1 Introduction

In recent years, the neural networks which simulate the human brain to analyze and learn has become one of the research focuses and has achieved great success in the fields including speech recognition, natural language and image processing.

In the field of image processing, Deep Convolutional Neural Network (DCNN), which has forward and backward passes, has already outperformed other approaches in natural image classification [1, 2], natural image segmentation [3], and object detection [4], etc. If DCNN is applied to the classification of optical remote sensing images, what will happen? And what can we do to achieve good results?

Training models from scratch in DCNN requires a great deal of labelled training data, because the limited availability of labelled data may lead to an undesirable local minimum for the cost function. Some remote sensing images are scarce to obtain and expensive to be labelled. If only a few thousand images are input to train DCNN from scratch, it would easily yield a overfitting. Transfer learning is proposed as the solution. More specifically, a DCNN should be pre-trained in classification on a very large dataset, such as ImageNet which is a natural image dataset. Then the weights of the pre-trained DCNN is used as an initial value of a new network, in other word, the pre-trained DCNN is regarded as a new network. This means through transfer learning, the pre-trained models are applied to new task as a feature generator. The new network is trained by remote sensing images unceasingly and Back Propagation algorithm (BP) is used to adjust its weights, until the new network can classify remote sensing images accurately. The primary reason for success of this approach is that the low-level features can be preserved from one dataset to another and reused without training from scratch, even when the final classification object is different [5].

There are additionally two advantages in this case:

  • It saves some cost for manual label. The approach of DCNN is supervised learning, which requires manual label of data, but transfer learning with fine-tuning uses the pre-trained classifier to train a new classifier and the useful information of the source data is effectively utilized, so the demand for new label is reduced.

  • It greatly accelerates the convergence speed and saves the training time.

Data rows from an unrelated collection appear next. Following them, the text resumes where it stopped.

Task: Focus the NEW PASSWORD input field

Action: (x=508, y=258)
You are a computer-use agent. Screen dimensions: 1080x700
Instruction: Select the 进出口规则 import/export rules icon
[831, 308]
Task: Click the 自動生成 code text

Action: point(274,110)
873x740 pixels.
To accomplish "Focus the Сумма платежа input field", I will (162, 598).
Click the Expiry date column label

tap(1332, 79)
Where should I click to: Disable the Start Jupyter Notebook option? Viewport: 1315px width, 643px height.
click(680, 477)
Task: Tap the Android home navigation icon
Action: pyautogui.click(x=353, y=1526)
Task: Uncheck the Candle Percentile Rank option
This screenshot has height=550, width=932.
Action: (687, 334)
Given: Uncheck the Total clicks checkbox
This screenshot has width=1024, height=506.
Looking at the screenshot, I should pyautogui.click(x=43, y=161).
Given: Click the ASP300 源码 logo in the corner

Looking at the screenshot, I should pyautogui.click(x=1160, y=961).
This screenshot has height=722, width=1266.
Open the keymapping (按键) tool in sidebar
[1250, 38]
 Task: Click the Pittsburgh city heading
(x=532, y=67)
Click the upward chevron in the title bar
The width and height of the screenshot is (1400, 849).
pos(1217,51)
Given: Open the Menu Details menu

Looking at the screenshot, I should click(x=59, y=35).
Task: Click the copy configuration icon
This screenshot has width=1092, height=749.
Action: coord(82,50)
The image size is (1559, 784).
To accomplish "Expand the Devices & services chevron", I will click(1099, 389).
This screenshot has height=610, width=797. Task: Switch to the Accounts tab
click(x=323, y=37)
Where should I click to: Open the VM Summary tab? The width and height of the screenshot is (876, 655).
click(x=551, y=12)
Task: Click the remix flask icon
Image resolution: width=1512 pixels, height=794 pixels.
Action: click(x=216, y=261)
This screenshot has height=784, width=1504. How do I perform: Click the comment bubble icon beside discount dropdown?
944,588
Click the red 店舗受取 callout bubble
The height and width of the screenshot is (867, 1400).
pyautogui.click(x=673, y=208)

How can you achieve better performance through fine-tuning in the transfer learning process? The papers [5, 6] propose that the features transferred from different tasks are better than random weights for initializing network weight, even when the features are transferred from distant objects. The above factor is considered in the design of our experiment. Unlike the experiment in the paper [5] in which part of the layers are initialized randomly, in our experiment, the weights of all layers are initialized by the features transferred from other tasks instead of random weights. And then, the pre-trained DCNN is fine-tuned in a layer-wise manner for optical remote sensing image classification until the best performance is found.

Contributions of this paper are shown as follows:

  • The paper discusses how to classify remote sensing images in the absence of a great deal of labelled data.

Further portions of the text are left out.